Appellant asserts that the decision of the court is contrary to law and not sustained by sufficient evidence.
The appellant invites us to weigh the evidence on the grounds that the testimony most favorable to the appellee is such as not to be believe and that it is without substantial probative value. This we will not do as it is the general rule that the weight of the evidence and the credibility of the witnesses are for the trial court and not for the appellate tribunal to determine. See § 2786, Flanagan, Wiltrout & Hamilton's, Indiana Trial and Appellate Practice.
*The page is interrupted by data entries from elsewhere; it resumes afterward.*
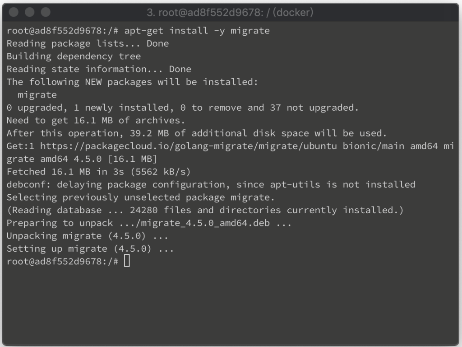The height and width of the screenshot is (347, 462).
Task: Click the 'Reading package lists... Done' line
Action: click(88, 44)
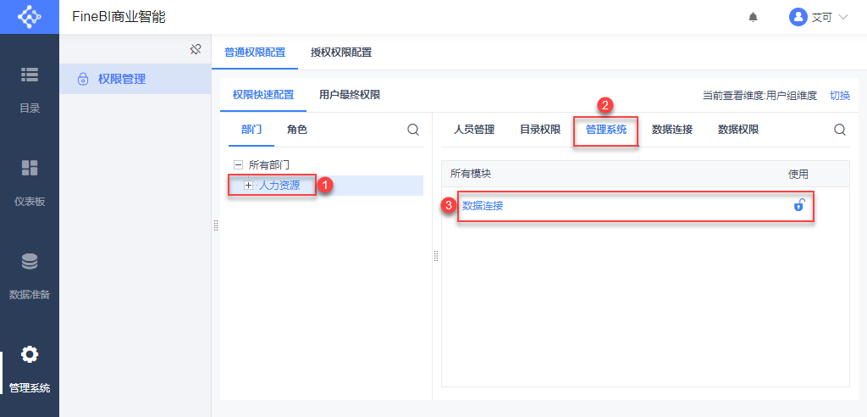Unpin the side navigation panel
This screenshot has width=867, height=417.
(195, 49)
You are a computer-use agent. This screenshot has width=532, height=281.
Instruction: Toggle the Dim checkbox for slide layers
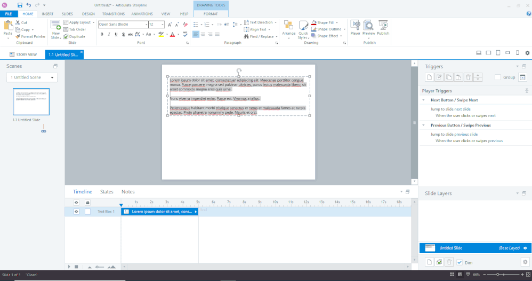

Both the Supreme Court and our court have, in many cases, stated, in substance, that the appellate tribunal only has the cold record before it and that the opportunities of the trial court are so vastly superior to those of the reviewing court in that they are able to see the witnesses face to face, to observe their conduct, appearance and demeanor on the witness stand and thus judging all their intelligence, fairness and candor and many other means of weighing evidence that the reviewing court cannot have. See Heckman v. Heckman (1956) 235 Ind. 472, 134 N.E.2d 695.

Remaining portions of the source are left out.